Aim of the task
Write out every one of the records below line for line, without changing a single character.

[Text and element pointing records]
···
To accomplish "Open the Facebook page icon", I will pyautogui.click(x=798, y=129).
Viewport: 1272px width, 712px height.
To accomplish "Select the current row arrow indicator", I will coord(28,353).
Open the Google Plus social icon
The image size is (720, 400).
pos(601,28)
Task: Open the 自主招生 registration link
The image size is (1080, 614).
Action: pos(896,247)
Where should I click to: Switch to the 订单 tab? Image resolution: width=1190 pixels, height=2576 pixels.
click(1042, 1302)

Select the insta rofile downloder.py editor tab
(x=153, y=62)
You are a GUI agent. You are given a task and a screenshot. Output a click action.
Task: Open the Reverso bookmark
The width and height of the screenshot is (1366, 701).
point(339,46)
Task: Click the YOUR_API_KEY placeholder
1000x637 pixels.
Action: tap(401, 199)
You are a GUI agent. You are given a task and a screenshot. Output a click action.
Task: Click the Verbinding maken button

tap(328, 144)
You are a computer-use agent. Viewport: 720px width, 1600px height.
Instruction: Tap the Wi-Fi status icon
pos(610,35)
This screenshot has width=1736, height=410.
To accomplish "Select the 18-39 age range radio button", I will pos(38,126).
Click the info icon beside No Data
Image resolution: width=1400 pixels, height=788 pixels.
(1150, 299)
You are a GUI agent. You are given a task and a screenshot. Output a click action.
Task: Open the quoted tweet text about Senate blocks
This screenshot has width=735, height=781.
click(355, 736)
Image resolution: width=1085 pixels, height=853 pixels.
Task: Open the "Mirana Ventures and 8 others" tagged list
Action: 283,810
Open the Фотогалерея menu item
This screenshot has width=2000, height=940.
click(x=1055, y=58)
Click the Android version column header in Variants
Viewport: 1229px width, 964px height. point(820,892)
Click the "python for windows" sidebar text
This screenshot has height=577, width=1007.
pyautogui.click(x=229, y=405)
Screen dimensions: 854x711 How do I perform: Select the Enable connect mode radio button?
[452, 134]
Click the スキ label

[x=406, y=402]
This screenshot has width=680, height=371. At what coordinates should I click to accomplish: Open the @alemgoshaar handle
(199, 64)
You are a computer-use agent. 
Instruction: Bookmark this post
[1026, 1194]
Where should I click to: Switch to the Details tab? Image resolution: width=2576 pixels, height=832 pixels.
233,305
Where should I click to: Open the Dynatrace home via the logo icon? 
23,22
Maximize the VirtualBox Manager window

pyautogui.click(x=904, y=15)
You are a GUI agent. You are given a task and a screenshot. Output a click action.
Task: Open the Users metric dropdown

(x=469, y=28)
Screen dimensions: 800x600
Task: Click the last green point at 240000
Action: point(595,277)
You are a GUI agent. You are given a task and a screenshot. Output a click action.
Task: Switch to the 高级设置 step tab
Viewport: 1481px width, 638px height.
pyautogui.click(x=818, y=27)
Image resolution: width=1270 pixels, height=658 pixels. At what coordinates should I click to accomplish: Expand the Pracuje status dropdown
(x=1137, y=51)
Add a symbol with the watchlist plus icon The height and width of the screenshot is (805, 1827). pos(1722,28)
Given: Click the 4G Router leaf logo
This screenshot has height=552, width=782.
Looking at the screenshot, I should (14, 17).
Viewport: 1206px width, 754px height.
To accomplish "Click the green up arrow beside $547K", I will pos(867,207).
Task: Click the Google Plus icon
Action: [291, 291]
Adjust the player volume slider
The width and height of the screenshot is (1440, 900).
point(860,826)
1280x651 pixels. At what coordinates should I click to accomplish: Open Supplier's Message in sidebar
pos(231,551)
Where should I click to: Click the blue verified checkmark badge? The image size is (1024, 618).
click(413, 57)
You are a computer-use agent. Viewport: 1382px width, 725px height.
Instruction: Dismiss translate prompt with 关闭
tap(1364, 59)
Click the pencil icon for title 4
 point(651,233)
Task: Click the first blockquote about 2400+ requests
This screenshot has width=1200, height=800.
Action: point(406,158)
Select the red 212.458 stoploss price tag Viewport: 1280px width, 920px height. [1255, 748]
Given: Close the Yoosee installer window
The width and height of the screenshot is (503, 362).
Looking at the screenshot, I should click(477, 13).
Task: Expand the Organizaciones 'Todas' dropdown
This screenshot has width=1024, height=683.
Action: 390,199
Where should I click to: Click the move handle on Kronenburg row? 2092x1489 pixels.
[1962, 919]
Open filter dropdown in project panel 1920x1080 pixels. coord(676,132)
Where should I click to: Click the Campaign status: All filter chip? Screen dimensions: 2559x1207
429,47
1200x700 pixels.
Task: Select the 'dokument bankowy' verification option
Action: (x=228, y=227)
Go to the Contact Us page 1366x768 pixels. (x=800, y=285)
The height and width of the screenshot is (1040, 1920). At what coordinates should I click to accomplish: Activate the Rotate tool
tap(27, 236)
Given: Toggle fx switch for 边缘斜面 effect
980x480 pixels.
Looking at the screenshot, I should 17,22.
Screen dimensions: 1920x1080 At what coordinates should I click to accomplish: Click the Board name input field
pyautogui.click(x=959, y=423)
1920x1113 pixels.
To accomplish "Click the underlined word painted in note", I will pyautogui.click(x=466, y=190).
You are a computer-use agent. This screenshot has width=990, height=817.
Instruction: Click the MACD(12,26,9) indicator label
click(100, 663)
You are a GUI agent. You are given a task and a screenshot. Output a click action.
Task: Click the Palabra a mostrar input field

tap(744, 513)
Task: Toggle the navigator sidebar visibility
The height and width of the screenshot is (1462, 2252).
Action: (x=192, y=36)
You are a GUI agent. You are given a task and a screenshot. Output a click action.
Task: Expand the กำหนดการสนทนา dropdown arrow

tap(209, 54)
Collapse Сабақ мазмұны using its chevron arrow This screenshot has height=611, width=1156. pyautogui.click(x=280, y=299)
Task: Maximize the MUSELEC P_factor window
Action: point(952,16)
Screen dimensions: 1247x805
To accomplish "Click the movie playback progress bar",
···
The reply
To accomplish "Open the Facebook page icon", I will pyautogui.click(x=798, y=129).
Viewport: 1272px width, 712px height.
To accomplish "Select the current row arrow indicator", I will coord(28,353).
Open the Google Plus social icon
The image size is (720, 400).
pos(601,28)
Task: Open the 自主招生 registration link
The image size is (1080, 614).
Action: pos(896,247)
Where should I click to: Switch to the 订单 tab? Image resolution: width=1190 pixels, height=2576 pixels.
click(1042, 1302)

Select the insta rofile downloder.py editor tab
(x=153, y=62)
You are a GUI agent. You are given a task and a screenshot. Output a click action.
Task: Open the Reverso bookmark
The width and height of the screenshot is (1366, 701).
point(339,46)
Task: Click the YOUR_API_KEY placeholder
1000x637 pixels.
Action: tap(401, 199)
You are a GUI agent. You are given a task and a screenshot. Output a click action.
Task: Click the Verbinding maken button

tap(328, 144)
You are a computer-use agent. Viewport: 720px width, 1600px height.
Instruction: Tap the Wi-Fi status icon
pos(610,35)
This screenshot has width=1736, height=410.
To accomplish "Select the 18-39 age range radio button", I will pos(38,126).
Click the info icon beside No Data
Image resolution: width=1400 pixels, height=788 pixels.
(1150, 299)
You are a GUI agent. You are given a task and a screenshot. Output a click action.
Task: Open the quoted tweet text about Senate blocks
This screenshot has width=735, height=781.
click(355, 736)
Image resolution: width=1085 pixels, height=853 pixels.
Task: Open the "Mirana Ventures and 8 others" tagged list
Action: 283,810
Open the Фотогалерея menu item
This screenshot has width=2000, height=940.
click(x=1055, y=58)
Click the Android version column header in Variants
Viewport: 1229px width, 964px height. point(820,892)
Click the "python for windows" sidebar text
This screenshot has height=577, width=1007.
pyautogui.click(x=229, y=405)
Screen dimensions: 854x711 How do I perform: Select the Enable connect mode radio button?
[452, 134]
Click the スキ label

[x=406, y=402]
This screenshot has width=680, height=371. At what coordinates should I click to accomplish: Open the @alemgoshaar handle
(199, 64)
You are a computer-use agent. 
Instruction: Bookmark this post
[1026, 1194]
Where should I click to: Switch to the Details tab? Image resolution: width=2576 pixels, height=832 pixels.
233,305
Where should I click to: Open the Dynatrace home via the logo icon? 
23,22
Maximize the VirtualBox Manager window

pyautogui.click(x=904, y=15)
You are a GUI agent. You are given a task and a screenshot. Output a click action.
Task: Open the Users metric dropdown

(x=469, y=28)
Screen dimensions: 800x600
Task: Click the last green point at 240000
Action: point(595,277)
You are a GUI agent. You are given a task and a screenshot. Output a click action.
Task: Switch to the 高级设置 step tab
Viewport: 1481px width, 638px height.
pyautogui.click(x=818, y=27)
Image resolution: width=1270 pixels, height=658 pixels. At what coordinates should I click to accomplish: Expand the Pracuje status dropdown
(x=1137, y=51)
Add a symbol with the watchlist plus icon The height and width of the screenshot is (805, 1827). pos(1722,28)
Given: Click the 4G Router leaf logo
This screenshot has height=552, width=782.
Looking at the screenshot, I should (14, 17).
Viewport: 1206px width, 754px height.
To accomplish "Click the green up arrow beside $547K", I will pos(867,207).
Task: Click the Google Plus icon
Action: [291, 291]
Adjust the player volume slider
The width and height of the screenshot is (1440, 900).
point(860,826)
1280x651 pixels. At what coordinates should I click to accomplish: Open Supplier's Message in sidebar
pos(231,551)
Where should I click to: Click the blue verified checkmark badge? The image size is (1024, 618).
click(413, 57)
You are a computer-use agent. Viewport: 1382px width, 725px height.
Instruction: Dismiss translate prompt with 关闭
tap(1364, 59)
Click the pencil icon for title 4
 point(651,233)
Task: Click the first blockquote about 2400+ requests
This screenshot has width=1200, height=800.
Action: point(406,158)
Select the red 212.458 stoploss price tag Viewport: 1280px width, 920px height. [1255, 748]
Given: Close the Yoosee installer window
The width and height of the screenshot is (503, 362).
Looking at the screenshot, I should click(477, 13).
Task: Expand the Organizaciones 'Todas' dropdown
This screenshot has width=1024, height=683.
Action: 390,199
Where should I click to: Click the move handle on Kronenburg row? 2092x1489 pixels.
[1962, 919]
Open filter dropdown in project panel 1920x1080 pixels. coord(676,132)
Where should I click to: Click the Campaign status: All filter chip? Screen dimensions: 2559x1207
429,47
1200x700 pixels.
Task: Select the 'dokument bankowy' verification option
Action: (x=228, y=227)
Go to the Contact Us page 1366x768 pixels. (x=800, y=285)
The height and width of the screenshot is (1040, 1920). At what coordinates should I click to accomplish: Activate the Rotate tool
tap(27, 236)
Given: Toggle fx switch for 边缘斜面 effect
980x480 pixels.
Looking at the screenshot, I should 17,22.
Screen dimensions: 1920x1080 At what coordinates should I click to accomplish: Click the Board name input field
pyautogui.click(x=959, y=423)
1920x1113 pixels.
To accomplish "Click the underlined word painted in note", I will pyautogui.click(x=466, y=190).
You are a computer-use agent. This screenshot has width=990, height=817.
Instruction: Click the MACD(12,26,9) indicator label
click(100, 663)
You are a GUI agent. You are given a task and a screenshot. Output a click action.
Task: Click the Palabra a mostrar input field

tap(744, 513)
Task: Toggle the navigator sidebar visibility
The height and width of the screenshot is (1462, 2252).
Action: (x=192, y=36)
You are a GUI agent. You are given a task and a screenshot. Output a click action.
Task: Expand the กำหนดการสนทนา dropdown arrow

tap(209, 54)
Collapse Сабақ мазмұны using its chevron arrow This screenshot has height=611, width=1156. pyautogui.click(x=280, y=299)
Task: Maximize the MUSELEC P_factor window
Action: point(952,16)
Screen dimensions: 1247x805
To accomplish "Click the movie playback progress bar",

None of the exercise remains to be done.